**What needs to be done**
In the material below, the lines between the one holding "Task: Click the" and the one holding "Given: Select the grayed-out Back button", inclusive, are to be set down word for word. Pictures stay out.

**Data excerpts**
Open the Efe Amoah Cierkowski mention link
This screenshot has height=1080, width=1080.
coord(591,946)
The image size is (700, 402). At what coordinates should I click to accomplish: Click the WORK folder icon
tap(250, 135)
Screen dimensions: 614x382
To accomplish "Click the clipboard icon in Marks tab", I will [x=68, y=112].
...
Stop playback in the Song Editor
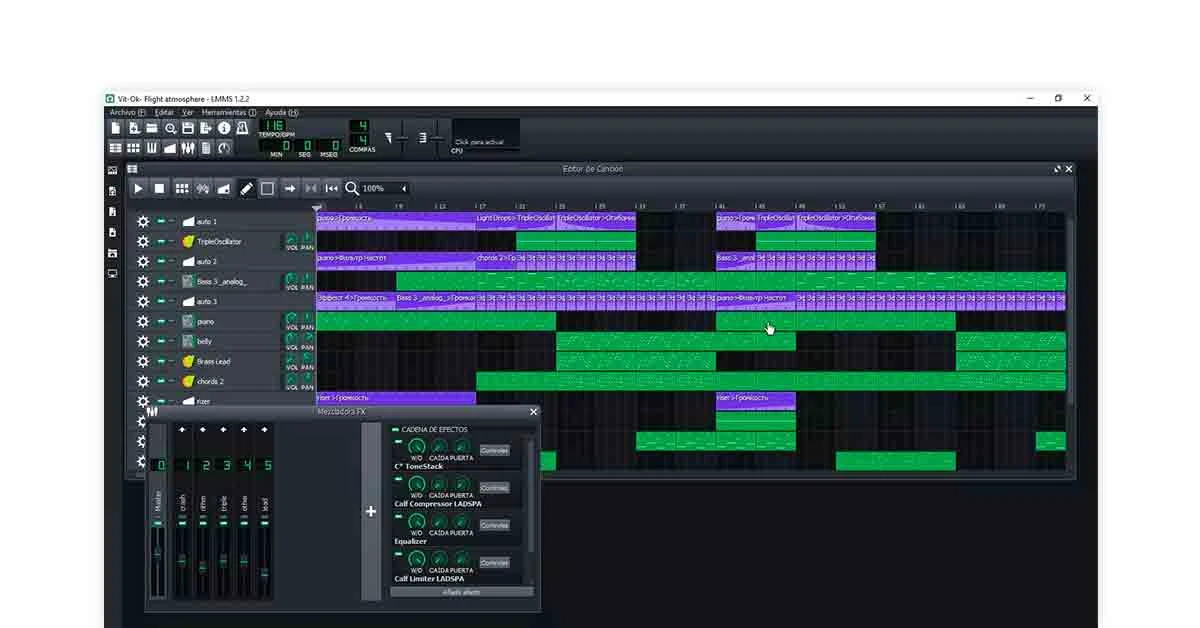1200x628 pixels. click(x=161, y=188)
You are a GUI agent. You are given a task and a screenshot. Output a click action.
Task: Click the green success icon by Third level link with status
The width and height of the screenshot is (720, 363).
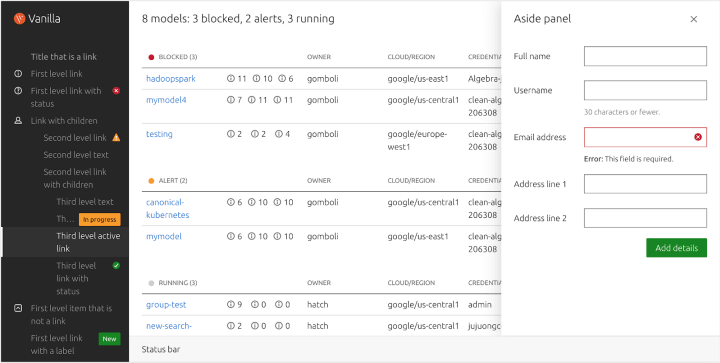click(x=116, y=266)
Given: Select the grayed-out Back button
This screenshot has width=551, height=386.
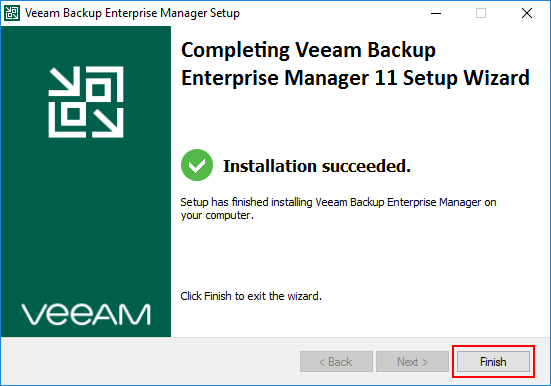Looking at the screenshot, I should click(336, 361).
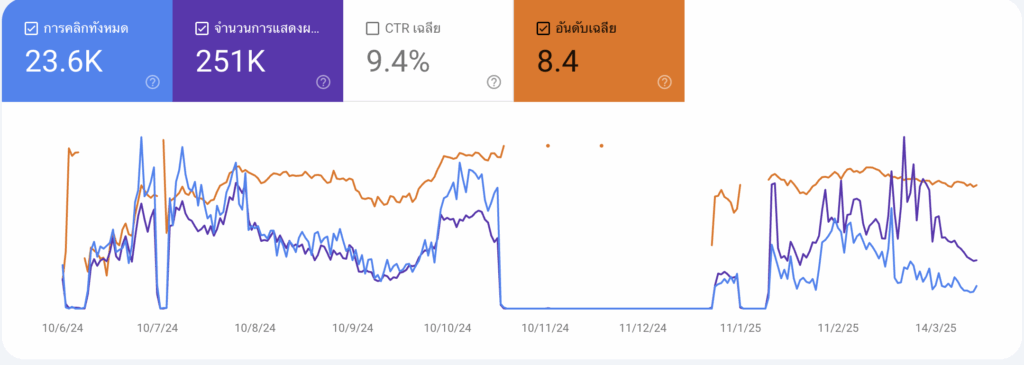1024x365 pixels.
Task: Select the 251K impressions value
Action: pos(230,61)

**Written solution**
Task: Click the green success icon by Third level link with status
The width and height of the screenshot is (720, 363).
click(x=116, y=266)
Given: Select the grayed-out Back button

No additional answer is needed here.